Self-controlled as he was, the blood rose to his temples and his heart thrilled with a nearer and more vivid sensation of her presence as his father's servant approached bearing a telegramfrom her, of course—a little message to keep him from growing too hungry before he could receive her letter. He tore it open, and without heeding to look from whom it came, read the context:

Hester Clarke, mother to the child born six years ago, and drowned by her servant, Janet Stork, in the Shifting Pool, is here; she has seen and spoken with your wife. Meet me at Lord A—'s at one to-morrow, as without you no reprieve can be obtained."

He read it straight through without a muscle of his face changing, then walked like a drunken man to the next room, where he sat down and remained quite motionless for perhaps a minute, when he looked up, and seeing the man who still lingered by the door, certain of disaster, yet not daring to ask a single question, he bade him prepare him at once for his departure, as he would be setting out for England immediately.

"And is it so bad that you can't wait till the breath's out of master's body, sir?" said the old servant, in amazement.

To this Mr. Eyre vouchsafed no reply, but sat without movement of any kind at the table for about ten minutes, when he rose, and entering his father's room, stood for a moment looking down on him.
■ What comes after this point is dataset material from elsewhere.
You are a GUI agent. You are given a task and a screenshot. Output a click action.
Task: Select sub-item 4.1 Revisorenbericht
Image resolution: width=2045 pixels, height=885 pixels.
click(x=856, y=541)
He was on the point of turning to go, when the old man opened his eyes, reasonable and mocking as they had been yesterday.

“Father,” said Mr. Eyre, the word rising unbidden to his lips that had not passed them for thirty years, “ I must leave you, and at once."

“Has your wife gone off with your best friend?” said the old man cynically; “better stay with me a wife is never worth running after unless she happens to belong to another man, and not always then. Stay where you are—I shall want you to protect me against that Abigail's rapacity by-and-by; besides, you know there are fifty roads to town, and rather more to Heaven, and it is your duty to stay and see that I don't take the wrong turning," he added, with a sardonic smile.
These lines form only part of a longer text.